Monday, May 09, 2005

"Things You Learn From Small Boys" Dept

I've seen this come around several times over the years and have no idea whether it's anything but urban myth -- but as an Austin, Texas father of three boys, including identical twins, it sounds perfectly realistic to me (as anybody who's read The Boss's book already knows, of course).

Hat tip to Randy Guidry, whom you probably don't know 'cause he's my blogless supervisor at British Petroleum.

The following came from an anonymous Mother in Austin, Texas...

Things I've learned from my boys:

1.) A king size waterbed holds enough water to fill a 2,000 sq. ft. house 4 inches deep.

2.) If you spray hair spray on dust bunnies and run over them with roller blades, they can ignite.

3.) A 3-year old boy's voice is louder than 200 adults in a crowded restaurant.

4.) If you hook a dog leash over a ceiling fan, the motor is not strong enough to rotate a 42-pound boy wearing Batman underwear and a Superman cape. It is strong enough, however, if tied to a paint can, to spread paint on all four walls of a 20x20 ft. room.

5.) You should not throw baseballs up when the ceiling fan is on. When using a ceiling fan as a bat, you have to throw the ball up a few times before you get a hit. A ceiling fan can hit a baseball a long way.

6.) The glass in windows (even double-pane) doesn't stop a baseball hit by a ceiling fan.

7.) When you hear the toilet flush and the words "uh oh," it's already too late.

8.) Brake fluid mixed with Clorox makes smoke, and lots of it.

9.) A six-year old boy can start a fire with a flint rock even though a 36-year old man says they can only do it in the movies.

10.) Certain Legos will pass through the digestive tract of a 4-year old boy.

11.) The words play dough and microwave should not be used in the same sentence.

12.) Super glue is 4-ever.

13.) No matter how much Jell-O you put in a swimming pool you still can't walk on water.

14.) Pool filters do not like Jell-O.

15).
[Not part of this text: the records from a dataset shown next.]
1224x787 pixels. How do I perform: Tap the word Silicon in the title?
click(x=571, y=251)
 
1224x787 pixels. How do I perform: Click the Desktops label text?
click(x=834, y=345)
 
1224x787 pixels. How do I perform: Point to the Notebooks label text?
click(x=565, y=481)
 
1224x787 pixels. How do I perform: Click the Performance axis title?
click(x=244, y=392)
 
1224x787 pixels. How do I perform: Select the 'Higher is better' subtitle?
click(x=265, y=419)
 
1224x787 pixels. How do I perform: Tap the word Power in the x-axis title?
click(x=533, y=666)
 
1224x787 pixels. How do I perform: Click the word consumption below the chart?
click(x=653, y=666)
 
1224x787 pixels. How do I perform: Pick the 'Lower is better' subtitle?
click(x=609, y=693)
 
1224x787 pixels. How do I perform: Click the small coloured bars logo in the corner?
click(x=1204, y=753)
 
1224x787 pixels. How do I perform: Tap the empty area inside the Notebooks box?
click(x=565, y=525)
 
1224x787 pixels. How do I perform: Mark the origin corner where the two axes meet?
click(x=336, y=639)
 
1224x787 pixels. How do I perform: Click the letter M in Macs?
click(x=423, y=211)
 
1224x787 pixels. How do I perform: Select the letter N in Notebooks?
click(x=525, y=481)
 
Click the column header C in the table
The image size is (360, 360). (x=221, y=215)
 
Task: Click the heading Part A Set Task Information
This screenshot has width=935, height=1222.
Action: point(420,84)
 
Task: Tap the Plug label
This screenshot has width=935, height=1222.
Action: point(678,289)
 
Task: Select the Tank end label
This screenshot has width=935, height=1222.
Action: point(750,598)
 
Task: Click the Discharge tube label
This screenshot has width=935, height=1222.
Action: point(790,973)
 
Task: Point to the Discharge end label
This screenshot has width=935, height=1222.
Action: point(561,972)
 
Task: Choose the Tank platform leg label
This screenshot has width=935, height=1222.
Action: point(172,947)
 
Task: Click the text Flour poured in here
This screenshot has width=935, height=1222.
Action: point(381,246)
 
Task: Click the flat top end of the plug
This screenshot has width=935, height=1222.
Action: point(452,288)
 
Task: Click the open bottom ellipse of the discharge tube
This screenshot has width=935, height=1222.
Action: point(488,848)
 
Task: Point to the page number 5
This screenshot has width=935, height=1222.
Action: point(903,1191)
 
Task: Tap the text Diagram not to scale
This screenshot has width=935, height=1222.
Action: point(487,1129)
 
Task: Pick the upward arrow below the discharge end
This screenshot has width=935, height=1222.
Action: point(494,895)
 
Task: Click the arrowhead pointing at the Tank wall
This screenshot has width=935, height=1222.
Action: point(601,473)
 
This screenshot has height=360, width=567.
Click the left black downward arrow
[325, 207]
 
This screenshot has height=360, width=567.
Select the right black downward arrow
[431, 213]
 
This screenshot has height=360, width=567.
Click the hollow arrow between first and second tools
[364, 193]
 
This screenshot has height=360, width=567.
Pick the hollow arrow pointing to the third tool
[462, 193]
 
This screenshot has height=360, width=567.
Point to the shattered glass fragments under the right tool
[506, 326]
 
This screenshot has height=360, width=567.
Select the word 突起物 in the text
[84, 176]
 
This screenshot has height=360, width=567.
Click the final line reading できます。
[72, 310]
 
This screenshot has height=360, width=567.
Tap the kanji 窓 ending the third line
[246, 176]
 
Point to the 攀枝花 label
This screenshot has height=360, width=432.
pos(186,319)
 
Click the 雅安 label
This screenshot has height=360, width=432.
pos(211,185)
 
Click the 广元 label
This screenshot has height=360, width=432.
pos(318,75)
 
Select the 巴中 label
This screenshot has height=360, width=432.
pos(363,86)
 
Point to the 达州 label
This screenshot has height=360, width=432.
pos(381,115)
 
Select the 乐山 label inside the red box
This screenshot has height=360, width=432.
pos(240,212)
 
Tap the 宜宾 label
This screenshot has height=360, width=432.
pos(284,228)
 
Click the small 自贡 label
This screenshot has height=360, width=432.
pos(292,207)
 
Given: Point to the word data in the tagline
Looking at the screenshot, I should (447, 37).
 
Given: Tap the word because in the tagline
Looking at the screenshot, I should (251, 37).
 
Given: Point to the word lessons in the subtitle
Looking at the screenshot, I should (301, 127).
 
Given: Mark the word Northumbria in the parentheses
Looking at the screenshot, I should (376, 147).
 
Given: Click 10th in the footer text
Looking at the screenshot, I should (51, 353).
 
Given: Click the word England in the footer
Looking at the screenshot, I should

VCR's do not eject "PB & J" sandwiches even though TV commercials show they do.

16.) Garbage bags do not make good parachutes.

17.) Marbles in gas tanks make lots of noise when driving.

18.) You probably DO NOT want to know what that odor is.

19.) Always look in the oven before you turn it on; plastic toys do not like ovens.

20.) The fire department in Austin, Texas has a 5-minute response time.

21.) The spin cycle on the washing machine does not make earthworms dizzy.

22.) It will, however, make cats dizzy.

23.) Cats throw up twice their body weight when dizzy.

24.) 80% of men who read this will try mixing the Clorox and brake fluid.

And The Peril can add from his very own personally verified experience:

25.) The emergency rooms in Austin, Texas give neither volume discounts nor frequent-visitor incentives.